In 1848, writing of the area between Dease bay (the extreme northeastern arm of Great Bear lake) and Coppermine river, Sir John Franklin states:—“At two we came to another branch of the Kendall, which runs through a ravine of red and spotted sandstone, under whose shelter there grew a remarkably fine grove of white spruces. The best grown tree measured sixty-three inches in circumference and did not taper perceptibly for twenty feet from its root. Its total height was from forty to fifty feet. Other trees of equal girth tapered more, and one decayed trunk, which lay on the ground, looked to be considerably thicker.”

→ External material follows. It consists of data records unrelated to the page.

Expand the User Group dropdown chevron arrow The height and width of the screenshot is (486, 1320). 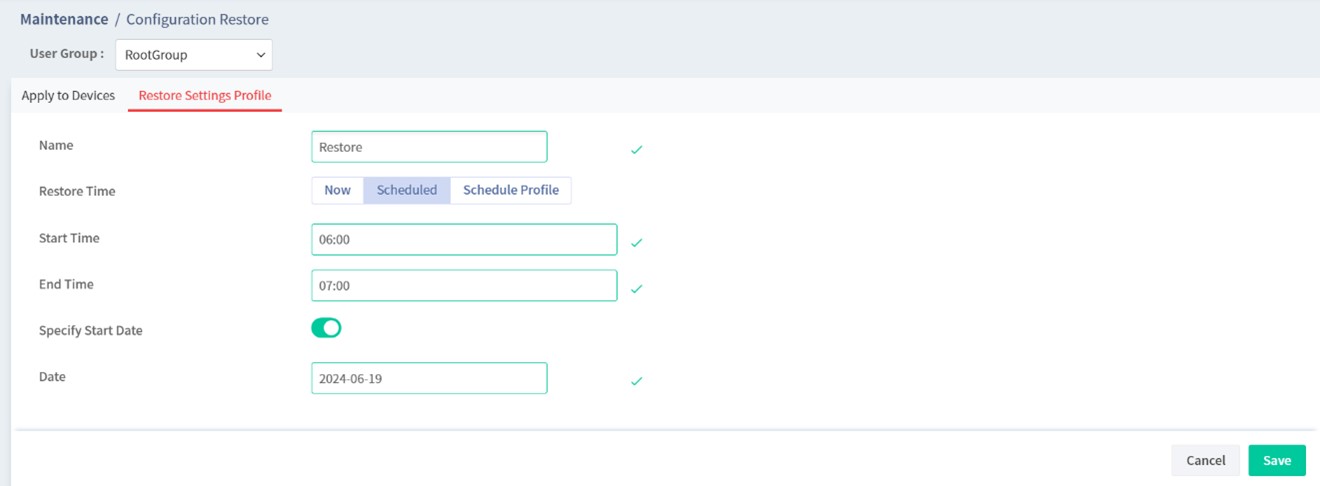pyautogui.click(x=261, y=55)
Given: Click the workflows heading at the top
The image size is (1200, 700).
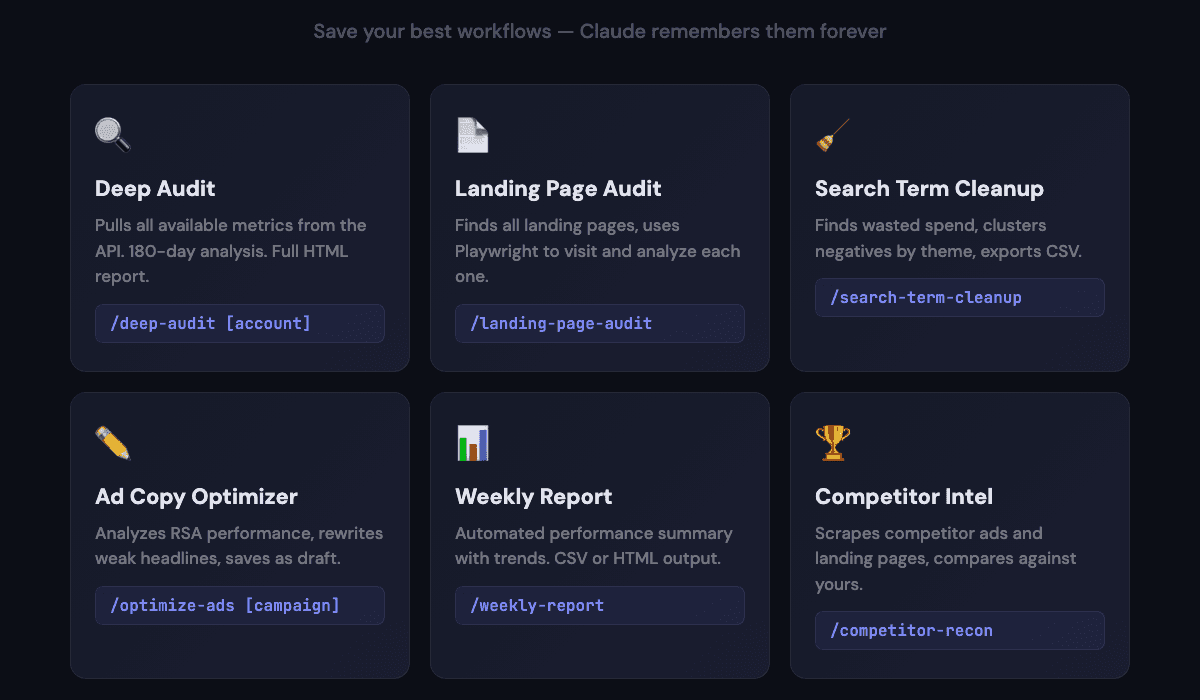Looking at the screenshot, I should pos(600,31).
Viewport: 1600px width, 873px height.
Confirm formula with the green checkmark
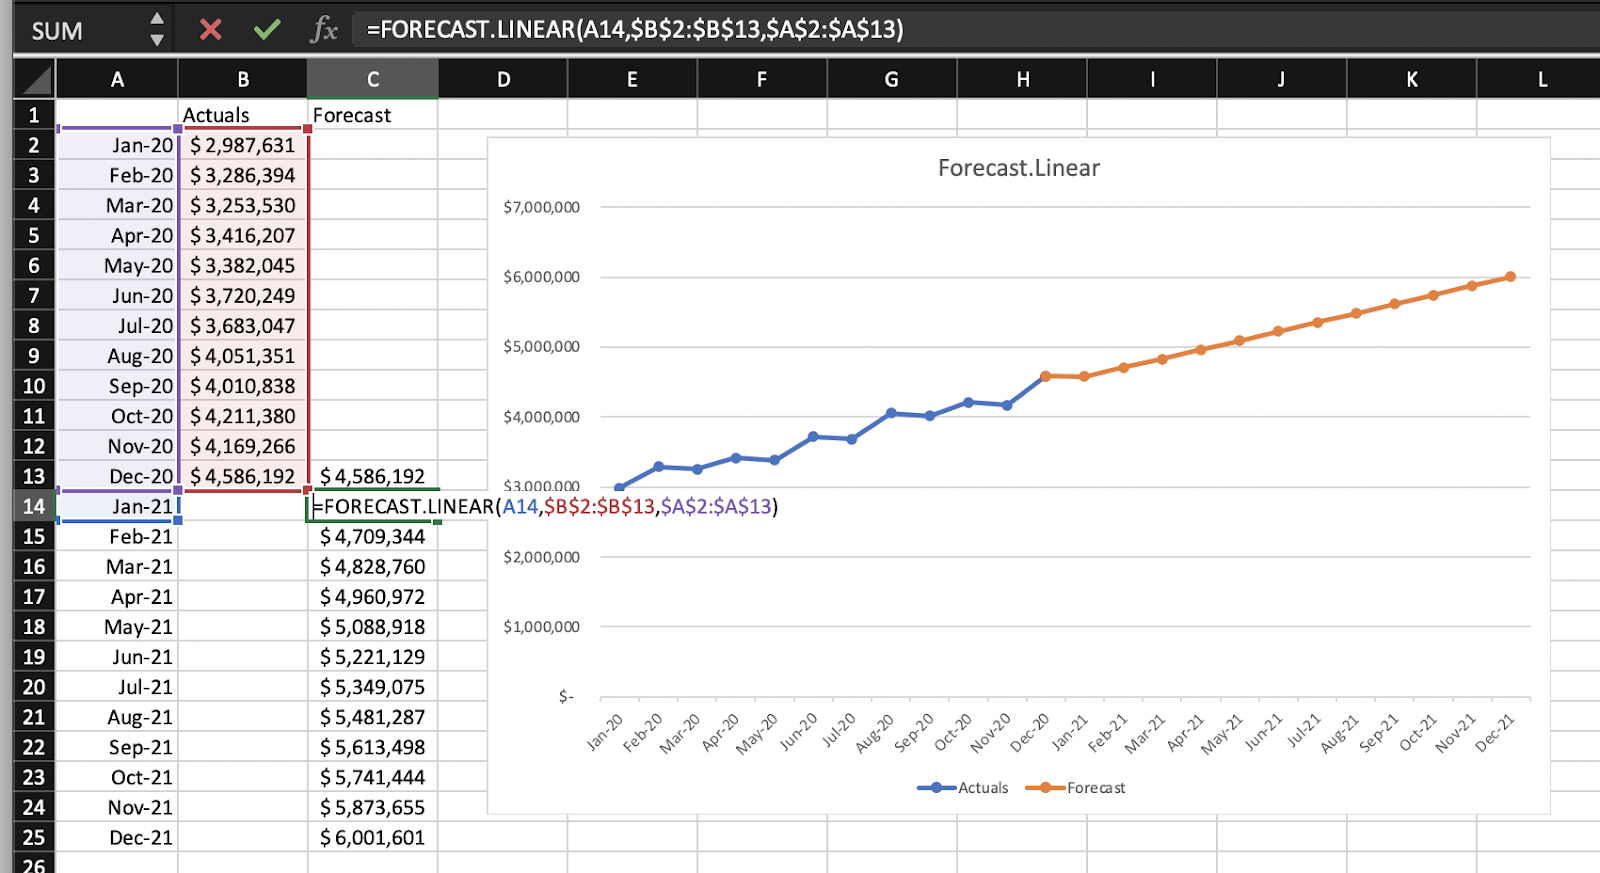(x=267, y=30)

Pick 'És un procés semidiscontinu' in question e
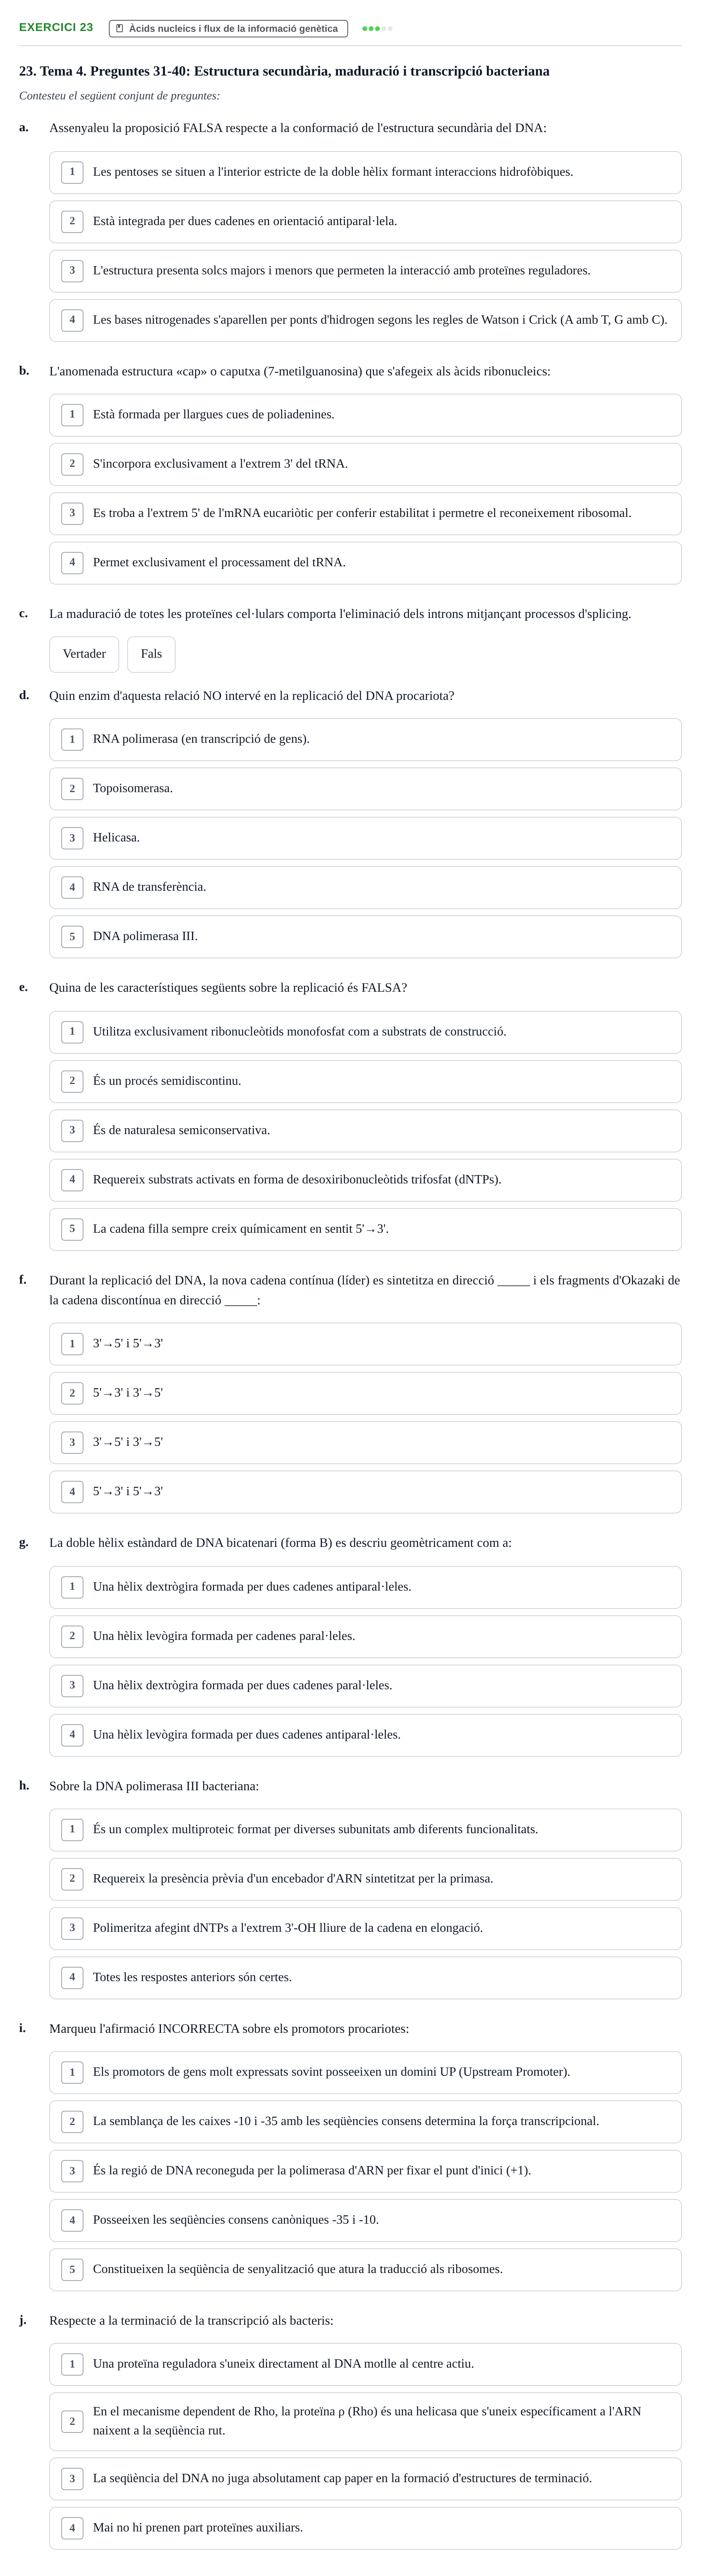365,1081
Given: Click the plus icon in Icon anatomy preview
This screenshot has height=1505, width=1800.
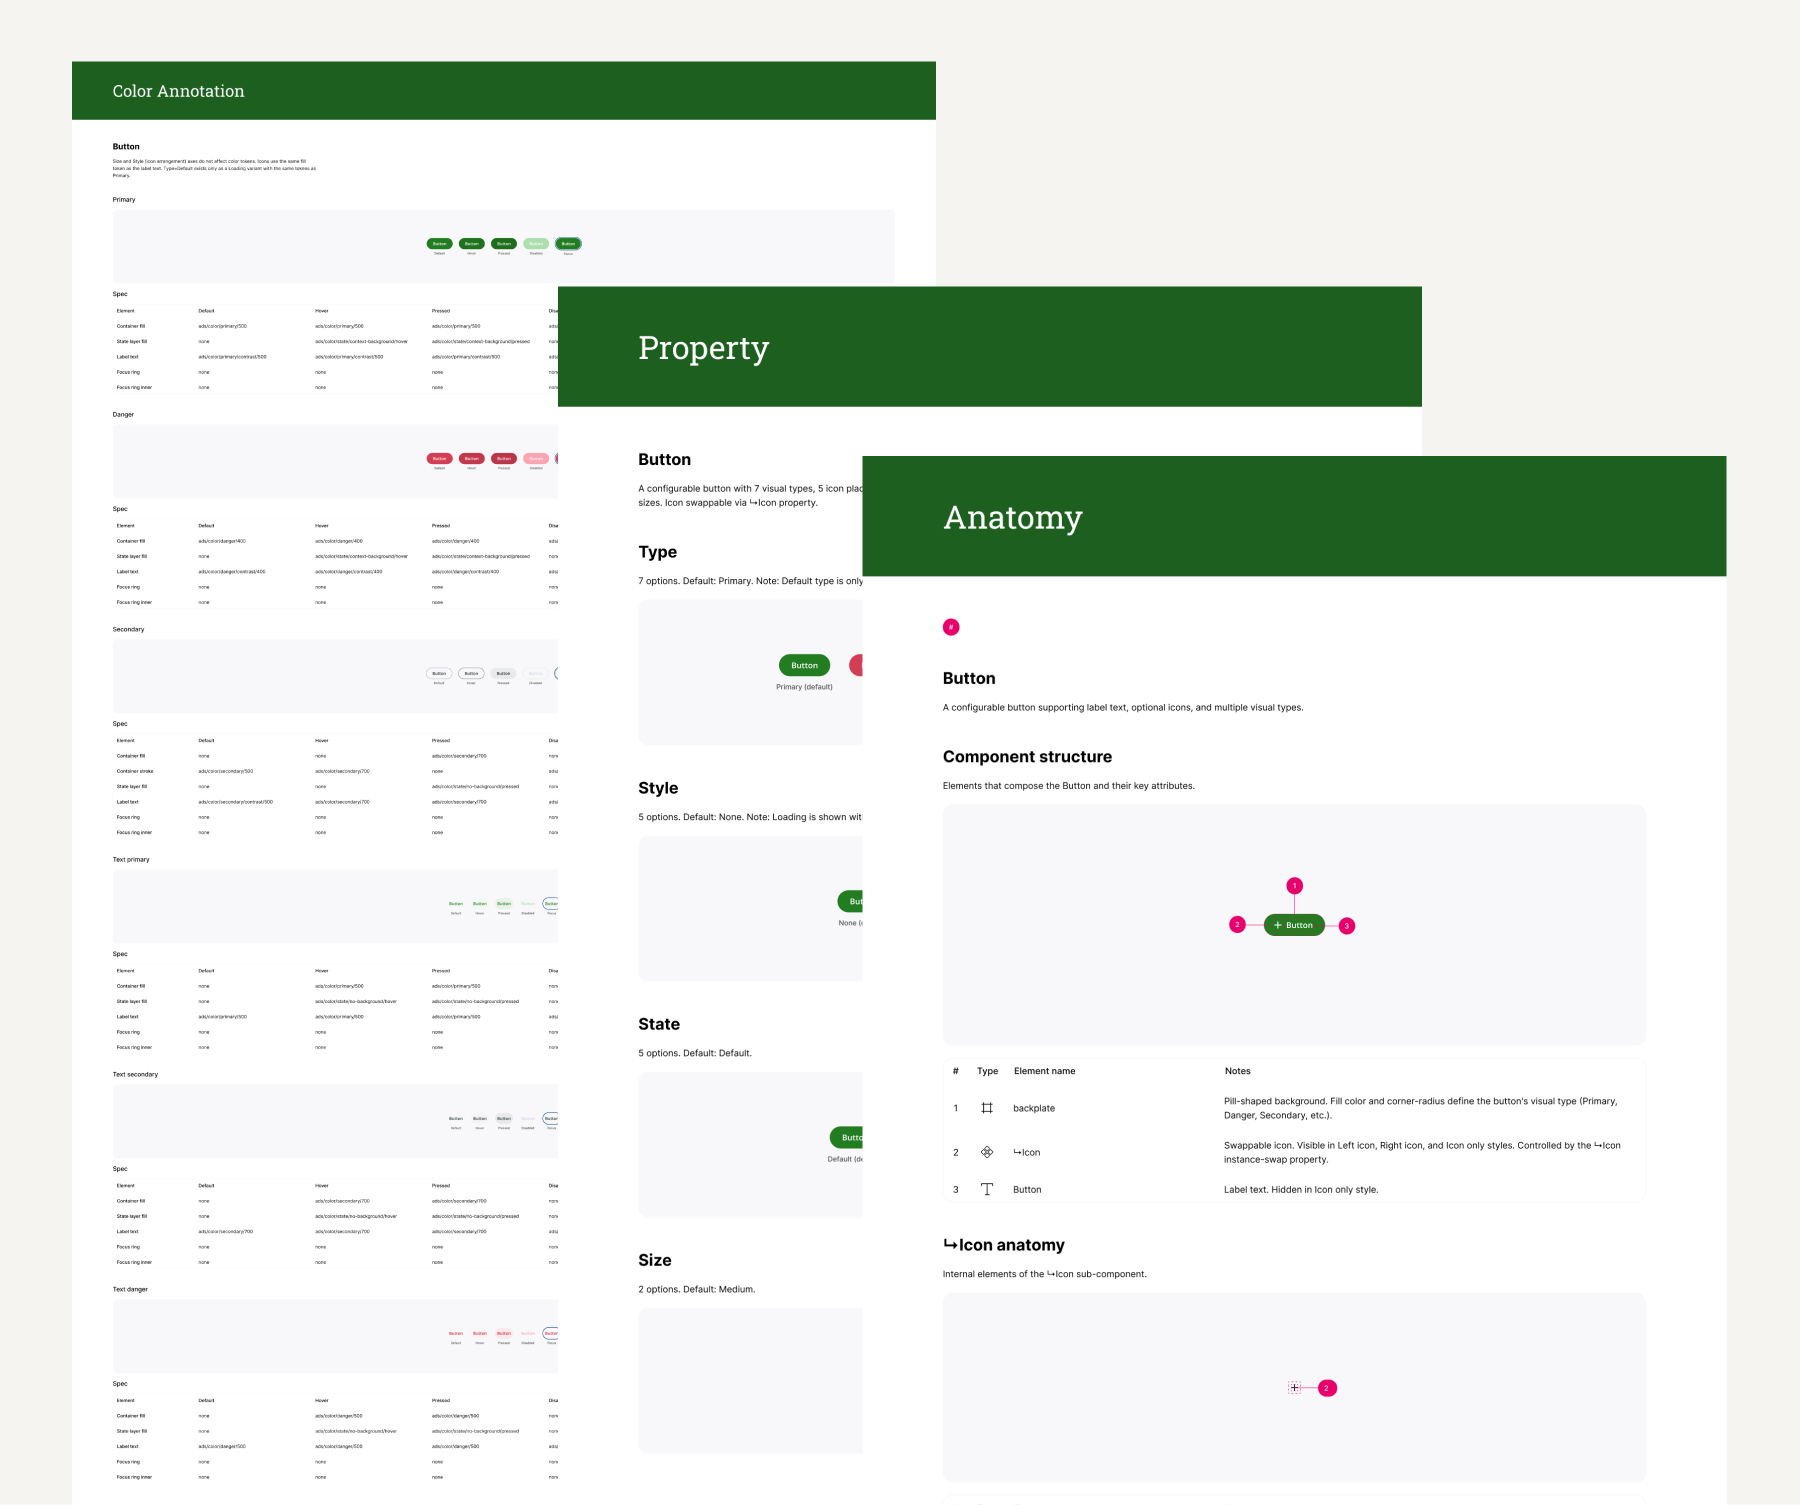Looking at the screenshot, I should 1295,1388.
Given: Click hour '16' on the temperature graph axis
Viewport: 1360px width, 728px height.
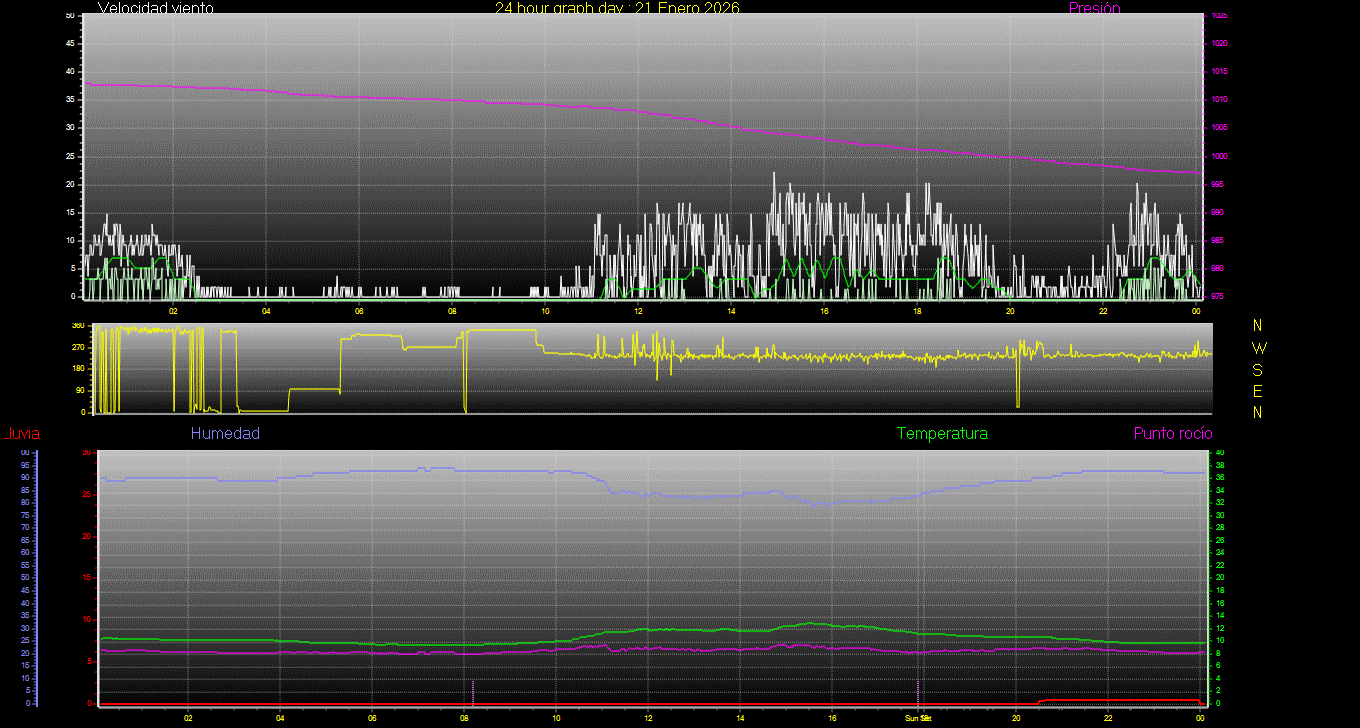Looking at the screenshot, I should point(832,718).
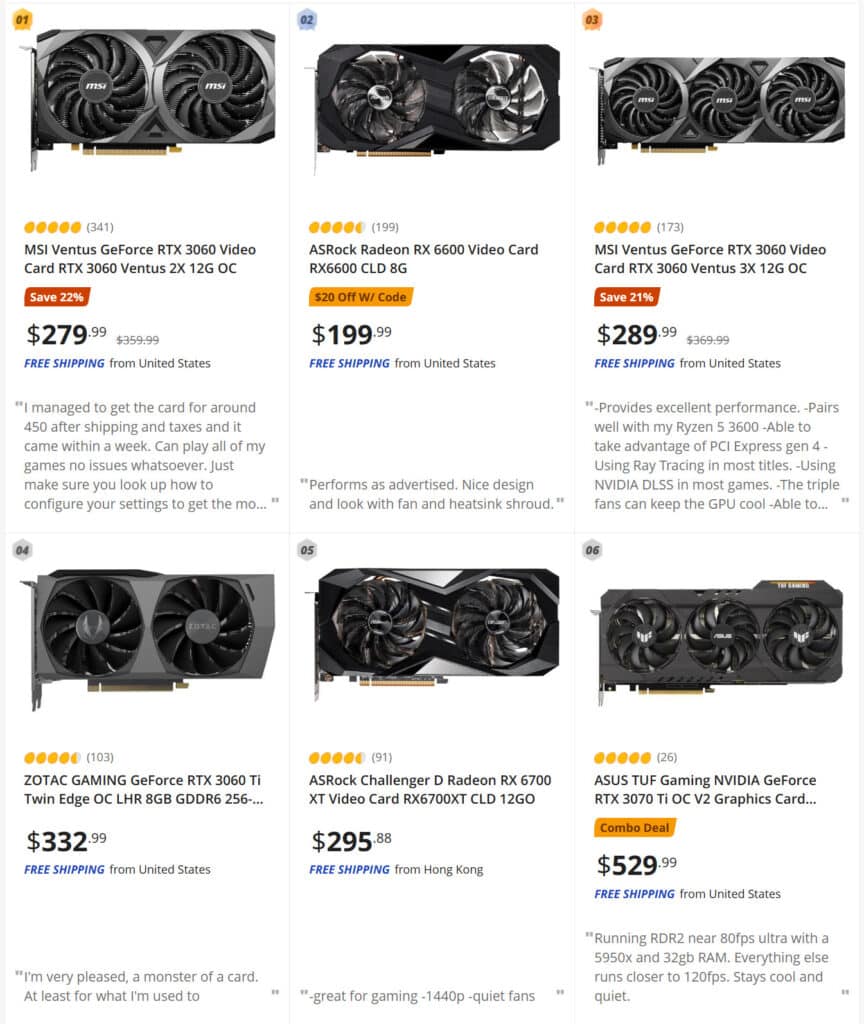Click the $20 Off W/ Code badge
Image resolution: width=864 pixels, height=1024 pixels.
360,297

Hanbury mentions that along the north shore of Barry island in Bathurst inlet he “picked up some drift sticks which evidently must have come from Hood river” which flows into Arctic waters some distance east of Coppermine river.
Sir George Back describes the banks of Backs river as being rocky and treeless (“without a single tree on the whole line of its banks”).
CHAPTER XXI.
THE BARREN LANDS OR “ARCTIC PRAIRIE”.
Economic Minerals.
Deposits of Native Copper in the Far North.—Several Areas West of Hudson bay Contain Rocks Similar to Those at Sudbury.—Belts of Huronian Rocks that are Expected by Geologists to be Eventually of Great Economic Importance.—Vast Probable Mineral Bearing Country in the Interior Which Can Now be Reached Via Chesterfield Inlet.—Iron, Gold and Silver in Small Quantities North of Lake Athabaska.—Free Gold in Melville Peninsula.—Lignite and Soft Coal Along the Arctic Coast.
From time immemorial tradition has ascribed to the great northern wilderness which we have come to know as the Barren Lands or Barren Grounds, untold mineral wealth, and what tradition has so long asserted is substantiated by the testimony of scientific experts.
The original exploratory expedition despatched into the country, that under Samuel Hearne in 1771, was inspired by the desire of the Hudson’s Bay Company to locate the copper mines in the far north of which the natives spoke to the pioneer traders.